FMP 7B and its movie history

  • Two Aston Martin DB5s were used on screen for the production of the timeless 1960’s James Bond classics, Goldfinger and Thunderball. One of those two cars was reported stolen in 1997 and is believed to have been destroyed. The other is FMP 7B
  • Bond’s Aston Martin DB5 and its gadgets were the brainchild of Oscar-award-winning special effects expert John Stears, also of Star Wars and Chitty Chitty Bang Bang fame
  • FMP 7B was the 'Road Car' used in Goldfinger . Featured in various locations and intended for the fast driving sequences, FMP 7B was given substantial screen time, most notably the scenes at the Stoke Park Club and, even more recognizably, when Bond is spying on Mr. Goldfinger from the picturesque Furka Pass in Switzerland
  • For Thunderball, FMP 7B was to have most of the screen time, so it was fitted with the full complement of gadgets which it carries to this day
  • FMP 7B, the only remaining Bond DB5 movie car in existence, is extremely original. Its specification has not changed since its appearance in Thunderball and virtually all its distinctive gadgets remain intact - a remarkable discovery

FMP 7B is sold to Mr Jerry Lee

  • Sold in 1969 to American Mr. Jerry Lee - FMP 7B’s first ex-factory and remaining owner
  • Mr. Lee pursued FMP 7B and eventually negotiated its purchase from the Aston Martin factory for $12,000
  • For a time, Mr. Lee agreed to allow Aston Martin to continue to use FMP 7B for promotional purposes in the USA
  • FMP 7B enjoyed record-breaking crowds at exhibitions on numerous occasions throughout the seventies, until the car was pulled from public life in 1977
  • FMP 7B was shown publicly exactly twice over the ensuing 30+ years: once at the NY Motor Show in 1981 (making its second appearance there) and secondly at the Meadow Brook Concours d'Elegance in 1993

Otherwise, and until now, FMP 7B had remained completely out of public view, stored as a static display in Mr.
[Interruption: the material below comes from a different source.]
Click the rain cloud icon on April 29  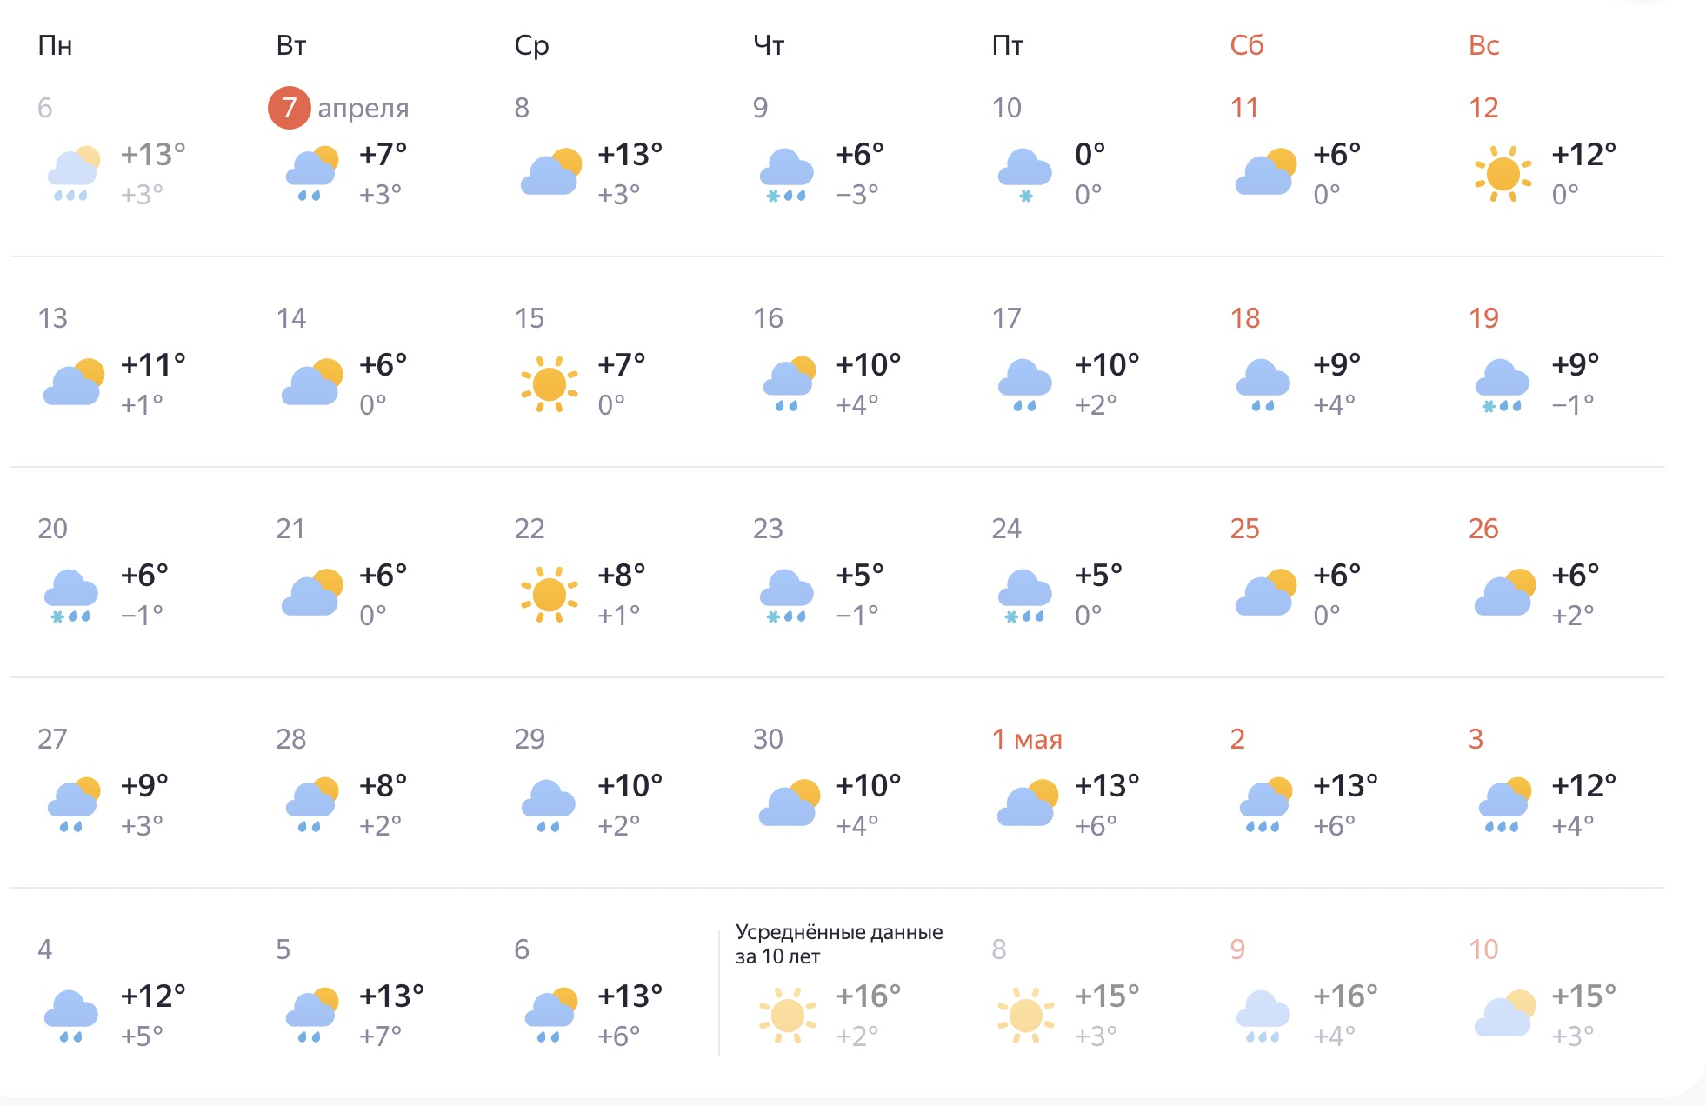[x=548, y=805]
Lee’s home

FMP 7B Today

  • The odometer shows approximately 30,000 miles, mostly - one presumes - from its tour usage
  • It is in highly original condition and was repainted at some stage
  • The original dark grey interior remains in generally good condition, displaying a remarkably authentic and appealing original patina to match the mileage
  • A careful re-commissioning program was recently undertaken by RM Auto Restoration, returning the car to running condition after its long-term static storage. Mechanically, this included a head-off engine service, a new clutch, a fully rebuilt braking system and new exhaust piping. (Completed in April/May 2010)
  • The systems running the modified devices have been serviced as well, for more reliable and robust demonstration. This includes the revolving number plates, machine guns, bulletproof rear shield, smoke screen, tracking device and electric release of removable roof panel and smoke screen

American broadcasting boss Jerry Lee bought the DB5 for just over £8000 in 1969 and since then it has spent most of its time in the United States. This car was auctioned in London's Battersea Park October 27 2011 as part of the annual Automobiles of London sale by car auctioneers RM and was sold for for £2.6 million ($4.2 million) a price well under the auction guide value of £3.5 million. The identity of the buyer was not immediately known, but it was understood that the car will be returned to the US and go on display at a museum in Ohio.